I'd like every line from the material below that has "computer" in it.

[EXCERPTED DATA Boundary: Start]

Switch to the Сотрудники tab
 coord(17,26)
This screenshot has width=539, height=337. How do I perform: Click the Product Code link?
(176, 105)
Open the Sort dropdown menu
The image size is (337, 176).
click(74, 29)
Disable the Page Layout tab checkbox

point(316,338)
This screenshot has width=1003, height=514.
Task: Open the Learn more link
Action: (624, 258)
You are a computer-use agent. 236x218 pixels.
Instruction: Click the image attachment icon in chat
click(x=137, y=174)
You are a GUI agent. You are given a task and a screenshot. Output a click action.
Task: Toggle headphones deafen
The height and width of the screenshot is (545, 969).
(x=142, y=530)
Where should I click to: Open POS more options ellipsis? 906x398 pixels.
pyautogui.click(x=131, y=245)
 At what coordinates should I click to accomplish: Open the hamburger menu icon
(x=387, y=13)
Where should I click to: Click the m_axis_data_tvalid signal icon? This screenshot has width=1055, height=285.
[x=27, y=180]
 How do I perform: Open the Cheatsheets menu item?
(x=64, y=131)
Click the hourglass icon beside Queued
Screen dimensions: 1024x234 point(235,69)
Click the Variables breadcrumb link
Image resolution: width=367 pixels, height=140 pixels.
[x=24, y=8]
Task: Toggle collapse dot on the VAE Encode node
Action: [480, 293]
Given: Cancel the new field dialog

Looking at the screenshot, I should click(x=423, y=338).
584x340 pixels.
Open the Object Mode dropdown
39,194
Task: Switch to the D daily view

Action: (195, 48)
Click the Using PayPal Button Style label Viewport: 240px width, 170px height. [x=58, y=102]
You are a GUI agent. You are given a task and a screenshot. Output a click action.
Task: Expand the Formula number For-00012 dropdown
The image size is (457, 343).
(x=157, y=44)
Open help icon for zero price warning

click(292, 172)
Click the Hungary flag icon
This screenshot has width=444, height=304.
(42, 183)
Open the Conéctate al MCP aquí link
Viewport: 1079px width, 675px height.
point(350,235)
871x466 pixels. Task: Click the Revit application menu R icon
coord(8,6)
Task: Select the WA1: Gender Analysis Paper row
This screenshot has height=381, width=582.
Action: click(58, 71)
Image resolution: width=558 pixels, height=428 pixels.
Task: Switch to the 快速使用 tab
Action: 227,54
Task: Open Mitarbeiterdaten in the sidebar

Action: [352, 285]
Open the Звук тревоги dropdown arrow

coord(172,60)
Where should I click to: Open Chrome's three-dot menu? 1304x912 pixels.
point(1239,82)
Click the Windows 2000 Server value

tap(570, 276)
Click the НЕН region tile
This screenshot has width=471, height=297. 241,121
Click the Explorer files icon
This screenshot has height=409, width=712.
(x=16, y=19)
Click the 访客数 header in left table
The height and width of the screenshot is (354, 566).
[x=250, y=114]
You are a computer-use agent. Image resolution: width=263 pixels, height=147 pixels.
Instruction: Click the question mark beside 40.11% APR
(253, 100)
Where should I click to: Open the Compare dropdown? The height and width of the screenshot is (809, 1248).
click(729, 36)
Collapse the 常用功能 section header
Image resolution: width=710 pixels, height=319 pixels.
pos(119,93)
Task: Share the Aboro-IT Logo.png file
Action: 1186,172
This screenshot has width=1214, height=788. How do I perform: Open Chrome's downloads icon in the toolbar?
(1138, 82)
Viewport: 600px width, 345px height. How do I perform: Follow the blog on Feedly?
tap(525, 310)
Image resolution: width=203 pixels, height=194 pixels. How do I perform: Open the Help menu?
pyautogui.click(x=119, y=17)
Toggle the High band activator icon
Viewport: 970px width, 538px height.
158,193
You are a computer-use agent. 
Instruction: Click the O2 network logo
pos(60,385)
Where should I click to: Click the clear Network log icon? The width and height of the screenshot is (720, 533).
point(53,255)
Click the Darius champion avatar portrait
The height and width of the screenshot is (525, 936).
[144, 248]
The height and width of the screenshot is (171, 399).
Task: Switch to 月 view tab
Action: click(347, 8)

[EXCERPTED DATA Boundary: End]

ANSWER FOR THIS EXERCISE.
You are a computer-use agent. 236x218 pixels.
You are a computer-use agent. Image resolution: width=263 pixels, height=147 pixels.
You are a computer-use agent. 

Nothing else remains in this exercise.